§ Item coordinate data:

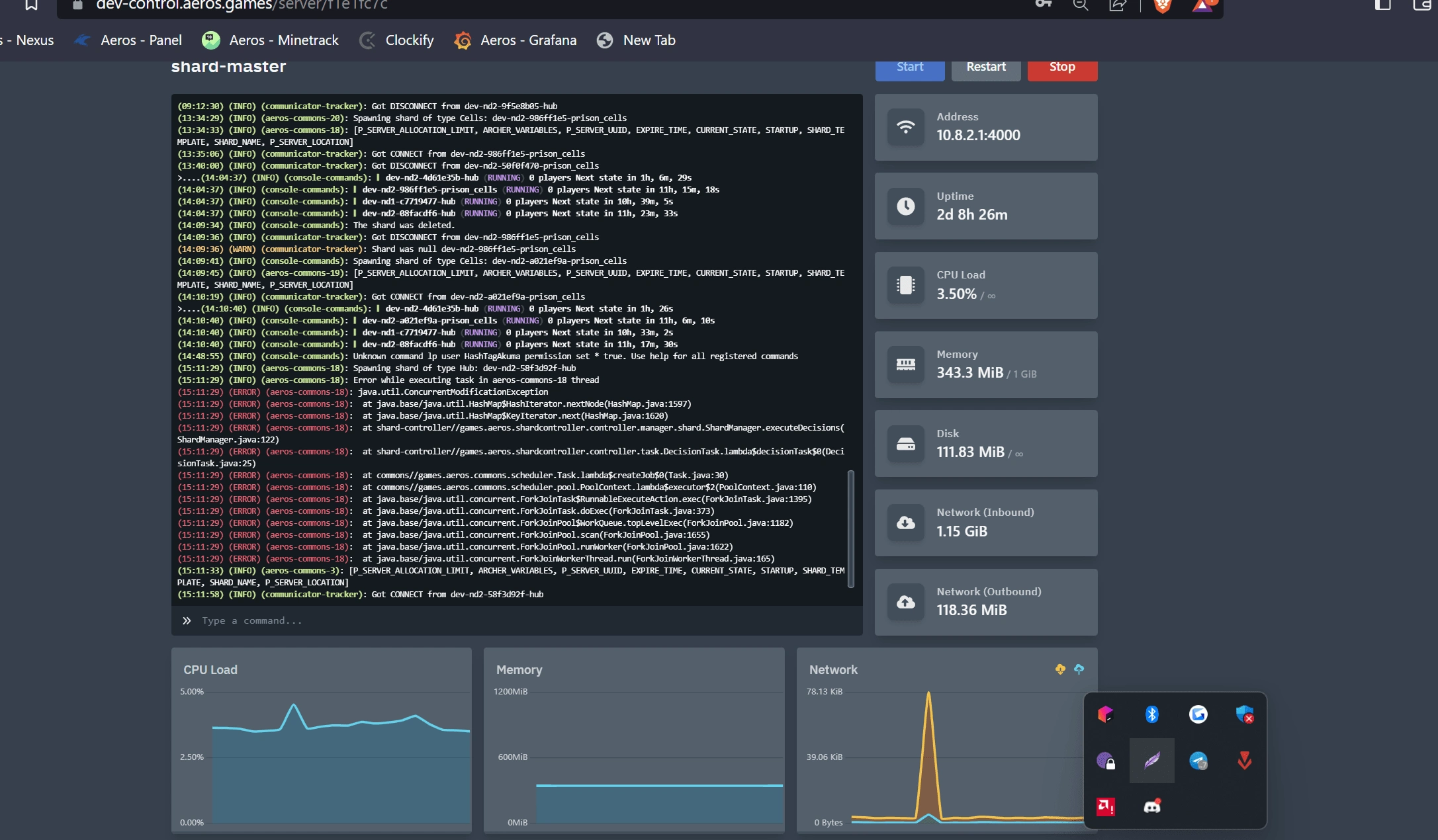Click the Bluetooth tray icon

pyautogui.click(x=1152, y=714)

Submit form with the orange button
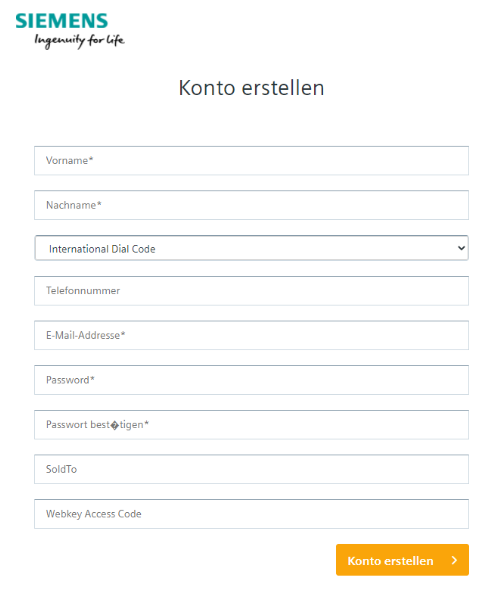tap(402, 560)
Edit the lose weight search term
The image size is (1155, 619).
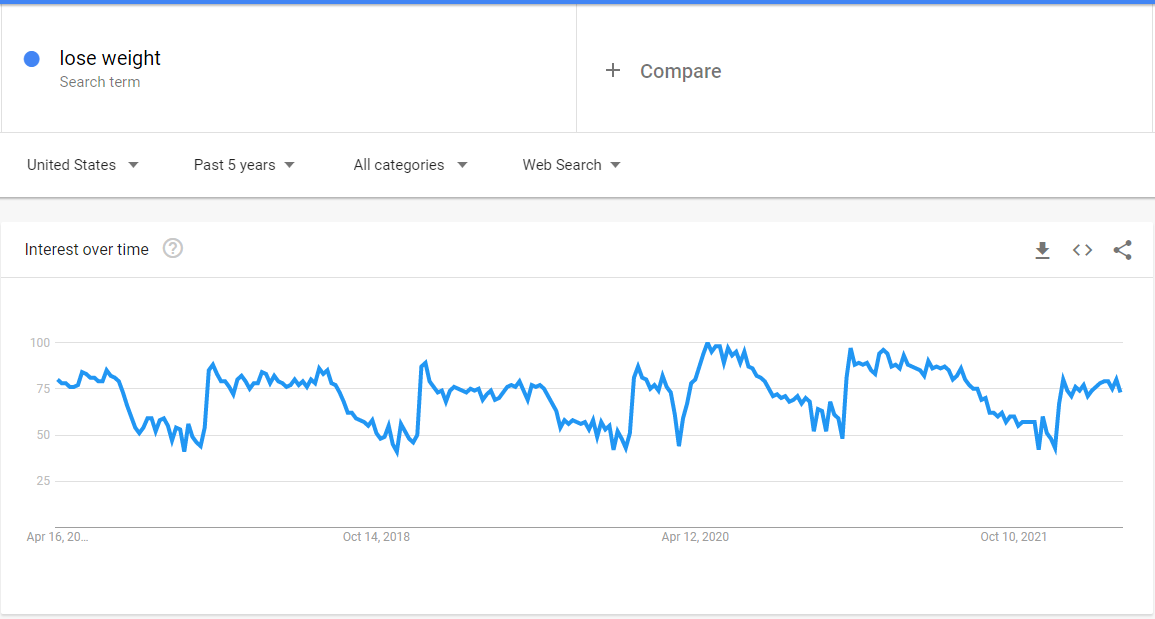point(110,58)
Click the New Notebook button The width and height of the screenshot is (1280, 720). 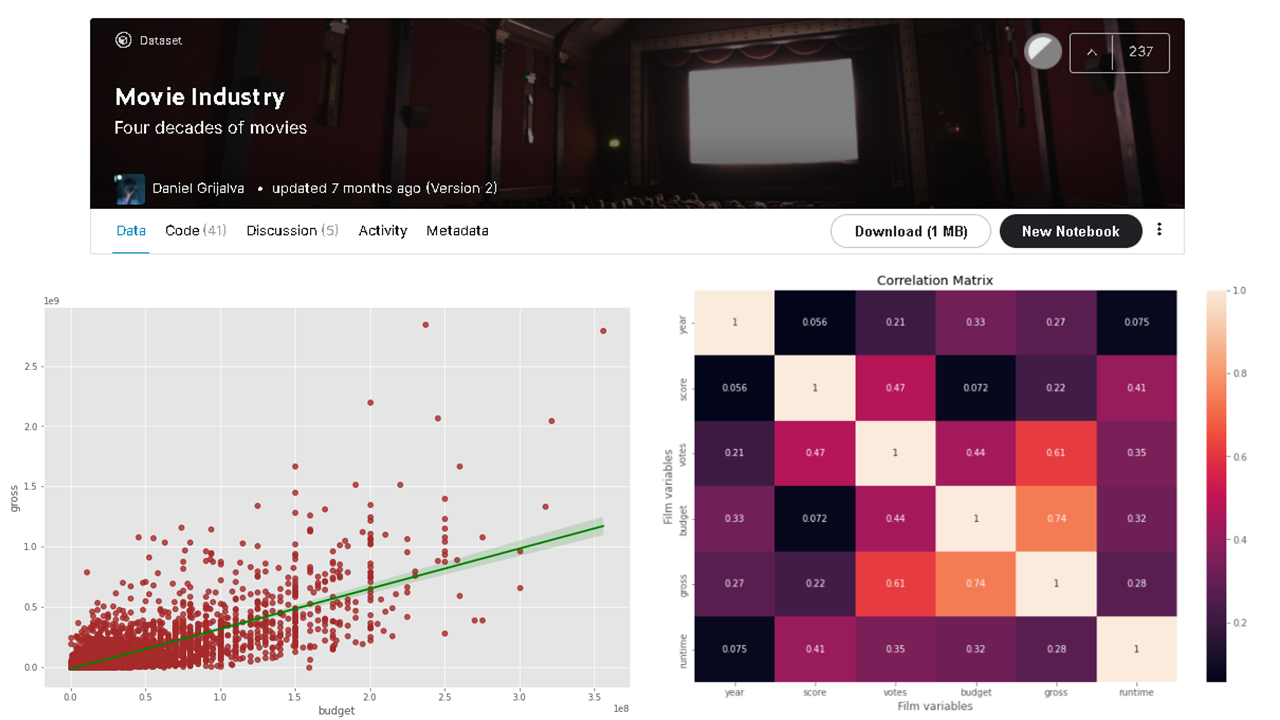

§ WRITTEN TASK:
Reproduce every line of the rows above precisely as they appear, but leave out the pictures.

§ CORRECT RESULT:
Click the Bluetooth tray icon

pyautogui.click(x=1152, y=714)

Submit form with the orange button
tap(402, 560)
Edit the lose weight search term
The image size is (1155, 619).
point(110,58)
Click the New Notebook button The width and height of the screenshot is (1280, 720). 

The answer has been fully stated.